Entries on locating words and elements

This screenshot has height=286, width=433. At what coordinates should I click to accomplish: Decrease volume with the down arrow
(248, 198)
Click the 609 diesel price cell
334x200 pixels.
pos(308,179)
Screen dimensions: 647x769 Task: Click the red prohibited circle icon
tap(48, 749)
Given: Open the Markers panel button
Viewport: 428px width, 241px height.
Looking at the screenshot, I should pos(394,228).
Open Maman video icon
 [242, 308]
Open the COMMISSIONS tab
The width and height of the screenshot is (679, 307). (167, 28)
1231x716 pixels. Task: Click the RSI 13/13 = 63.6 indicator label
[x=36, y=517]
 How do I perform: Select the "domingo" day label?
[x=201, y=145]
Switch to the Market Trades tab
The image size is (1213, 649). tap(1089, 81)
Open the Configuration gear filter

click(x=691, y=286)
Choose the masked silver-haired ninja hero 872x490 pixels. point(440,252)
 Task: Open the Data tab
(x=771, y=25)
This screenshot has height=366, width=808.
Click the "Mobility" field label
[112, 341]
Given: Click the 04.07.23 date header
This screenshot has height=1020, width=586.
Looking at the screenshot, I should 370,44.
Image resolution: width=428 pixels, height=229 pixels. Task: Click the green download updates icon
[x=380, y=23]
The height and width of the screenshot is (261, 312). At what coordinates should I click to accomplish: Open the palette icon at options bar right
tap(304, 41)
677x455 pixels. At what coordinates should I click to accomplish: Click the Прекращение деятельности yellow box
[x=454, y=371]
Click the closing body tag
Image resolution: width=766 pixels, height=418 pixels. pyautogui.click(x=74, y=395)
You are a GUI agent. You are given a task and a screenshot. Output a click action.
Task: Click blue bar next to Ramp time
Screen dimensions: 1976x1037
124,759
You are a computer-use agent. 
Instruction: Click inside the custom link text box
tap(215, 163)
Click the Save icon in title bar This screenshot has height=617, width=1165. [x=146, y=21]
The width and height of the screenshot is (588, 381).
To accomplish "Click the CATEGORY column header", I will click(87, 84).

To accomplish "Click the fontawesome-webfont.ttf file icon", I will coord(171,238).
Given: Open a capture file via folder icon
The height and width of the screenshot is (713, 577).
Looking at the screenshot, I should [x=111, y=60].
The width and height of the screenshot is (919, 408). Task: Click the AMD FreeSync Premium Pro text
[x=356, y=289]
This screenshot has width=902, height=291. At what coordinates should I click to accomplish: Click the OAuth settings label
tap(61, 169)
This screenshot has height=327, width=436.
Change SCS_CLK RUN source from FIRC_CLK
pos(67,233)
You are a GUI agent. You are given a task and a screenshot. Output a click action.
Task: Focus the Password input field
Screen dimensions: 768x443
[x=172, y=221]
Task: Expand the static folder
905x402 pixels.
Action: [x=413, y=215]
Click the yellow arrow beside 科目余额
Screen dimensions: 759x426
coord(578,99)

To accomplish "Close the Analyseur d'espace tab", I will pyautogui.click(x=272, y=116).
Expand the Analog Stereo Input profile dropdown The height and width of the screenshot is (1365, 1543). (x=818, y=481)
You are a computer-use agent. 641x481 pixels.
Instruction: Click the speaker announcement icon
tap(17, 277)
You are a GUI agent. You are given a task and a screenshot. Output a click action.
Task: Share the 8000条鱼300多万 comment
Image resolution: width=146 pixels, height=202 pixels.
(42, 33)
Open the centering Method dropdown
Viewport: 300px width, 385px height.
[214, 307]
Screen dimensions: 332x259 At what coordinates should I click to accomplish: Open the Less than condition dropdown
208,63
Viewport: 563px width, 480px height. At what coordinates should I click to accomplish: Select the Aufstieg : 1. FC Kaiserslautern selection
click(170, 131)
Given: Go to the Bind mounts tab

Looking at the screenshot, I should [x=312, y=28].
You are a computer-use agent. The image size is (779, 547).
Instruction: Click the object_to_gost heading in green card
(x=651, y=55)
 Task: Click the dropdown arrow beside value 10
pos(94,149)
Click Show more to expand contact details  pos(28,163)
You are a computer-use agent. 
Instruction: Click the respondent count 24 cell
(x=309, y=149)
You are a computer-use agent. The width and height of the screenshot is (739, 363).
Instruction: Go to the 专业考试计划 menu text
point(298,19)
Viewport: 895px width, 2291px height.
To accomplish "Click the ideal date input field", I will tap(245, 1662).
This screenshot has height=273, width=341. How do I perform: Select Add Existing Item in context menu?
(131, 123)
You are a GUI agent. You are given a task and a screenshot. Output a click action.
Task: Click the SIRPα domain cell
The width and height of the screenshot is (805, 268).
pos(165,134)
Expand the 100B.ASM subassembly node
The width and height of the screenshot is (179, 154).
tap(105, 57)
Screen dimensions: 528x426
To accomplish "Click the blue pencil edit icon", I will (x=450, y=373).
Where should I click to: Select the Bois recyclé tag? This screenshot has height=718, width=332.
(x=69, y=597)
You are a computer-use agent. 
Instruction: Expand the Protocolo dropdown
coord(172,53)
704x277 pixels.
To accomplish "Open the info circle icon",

Aim of the task: Can you copy out every one of the rows above, word for word and in the same order?

Reply:
This screenshot has height=286, width=433. At what coordinates should I click to accomplish: Decrease volume with the down arrow
(248, 198)
Click the 609 diesel price cell
334x200 pixels.
pos(308,179)
Screen dimensions: 647x769 Task: Click the red prohibited circle icon
tap(48, 749)
Given: Open the Markers panel button
Viewport: 428px width, 241px height.
Looking at the screenshot, I should pos(394,228).
Open Maman video icon
 [242, 308]
Open the COMMISSIONS tab
The width and height of the screenshot is (679, 307). (167, 28)
1231x716 pixels. Task: Click the RSI 13/13 = 63.6 indicator label
[x=36, y=517]
 How do I perform: Select the "domingo" day label?
[x=201, y=145]
Switch to the Market Trades tab
The image size is (1213, 649). tap(1089, 81)
Open the Configuration gear filter

click(x=691, y=286)
Choose the masked silver-haired ninja hero 872x490 pixels. point(440,252)
 Task: Open the Data tab
(x=771, y=25)
This screenshot has height=366, width=808.
Click the "Mobility" field label
[112, 341]
Given: Click the 04.07.23 date header
This screenshot has height=1020, width=586.
Looking at the screenshot, I should 370,44.
Image resolution: width=428 pixels, height=229 pixels. Task: Click the green download updates icon
[x=380, y=23]
The height and width of the screenshot is (261, 312). At what coordinates should I click to accomplish: Open the palette icon at options bar right
tap(304, 41)
677x455 pixels. At what coordinates should I click to accomplish: Click the Прекращение деятельности yellow box
[x=454, y=371]
Click the closing body tag
Image resolution: width=766 pixels, height=418 pixels. pyautogui.click(x=74, y=395)
You are a GUI agent. You are given a task and a screenshot. Output a click action.
Task: Click blue bar next to Ramp time
Screen dimensions: 1976x1037
124,759
You are a computer-use agent. 
Instruction: Click inside the custom link text box
tap(215, 163)
Click the Save icon in title bar This screenshot has height=617, width=1165. [x=146, y=21]
The width and height of the screenshot is (588, 381).
To accomplish "Click the CATEGORY column header", I will click(87, 84).

To accomplish "Click the fontawesome-webfont.ttf file icon", I will coord(171,238).
Given: Open a capture file via folder icon
The height and width of the screenshot is (713, 577).
Looking at the screenshot, I should [x=111, y=60].
The width and height of the screenshot is (919, 408). Task: Click the AMD FreeSync Premium Pro text
[x=356, y=289]
This screenshot has width=902, height=291. At what coordinates should I click to accomplish: Click the OAuth settings label
tap(61, 169)
This screenshot has height=327, width=436.
Change SCS_CLK RUN source from FIRC_CLK
pos(67,233)
You are a GUI agent. You are given a task and a screenshot. Output a click action.
Task: Focus the Password input field
Screen dimensions: 768x443
[x=172, y=221]
Task: Expand the static folder
905x402 pixels.
Action: [x=413, y=215]
Click the yellow arrow beside 科目余额
Screen dimensions: 759x426
coord(578,99)

To accomplish "Close the Analyseur d'espace tab", I will pyautogui.click(x=272, y=116).
Expand the Analog Stereo Input profile dropdown The height and width of the screenshot is (1365, 1543). (x=818, y=481)
You are a computer-use agent. 641x481 pixels.
Instruction: Click the speaker announcement icon
tap(17, 277)
You are a GUI agent. You are given a task and a screenshot. Output a click action.
Task: Share the 8000条鱼300多万 comment
Image resolution: width=146 pixels, height=202 pixels.
(42, 33)
Open the centering Method dropdown
Viewport: 300px width, 385px height.
[214, 307]
Screen dimensions: 332x259 At what coordinates should I click to accomplish: Open the Less than condition dropdown
208,63
Viewport: 563px width, 480px height. At what coordinates should I click to accomplish: Select the Aufstieg : 1. FC Kaiserslautern selection
click(170, 131)
Given: Go to the Bind mounts tab

Looking at the screenshot, I should [x=312, y=28].
You are a computer-use agent. The image size is (779, 547).
Instruction: Click the object_to_gost heading in green card
(x=651, y=55)
 Task: Click the dropdown arrow beside value 10
pos(94,149)
Click Show more to expand contact details  pos(28,163)
You are a computer-use agent. 
Instruction: Click the respondent count 24 cell
(x=309, y=149)
You are a computer-use agent. The width and height of the screenshot is (739, 363).
Instruction: Go to the 专业考试计划 menu text
point(298,19)
Viewport: 895px width, 2291px height.
To accomplish "Click the ideal date input field", I will tap(245, 1662).
This screenshot has height=273, width=341. How do I perform: Select Add Existing Item in context menu?
(131, 123)
You are a GUI agent. You are given a task and a screenshot. Output a click action.
Task: Click the SIRPα domain cell
The width and height of the screenshot is (805, 268).
pos(165,134)
Expand the 100B.ASM subassembly node
The width and height of the screenshot is (179, 154).
tap(105, 57)
Screen dimensions: 528x426
To accomplish "Click the blue pencil edit icon", I will (x=450, y=373).
Where should I click to: Select the Bois recyclé tag? This screenshot has height=718, width=332.
(x=69, y=597)
You are a computer-use agent. 
Instruction: Expand the Protocolo dropdown
coord(172,53)
704x277 pixels.
To accomplish "Open the info circle icon",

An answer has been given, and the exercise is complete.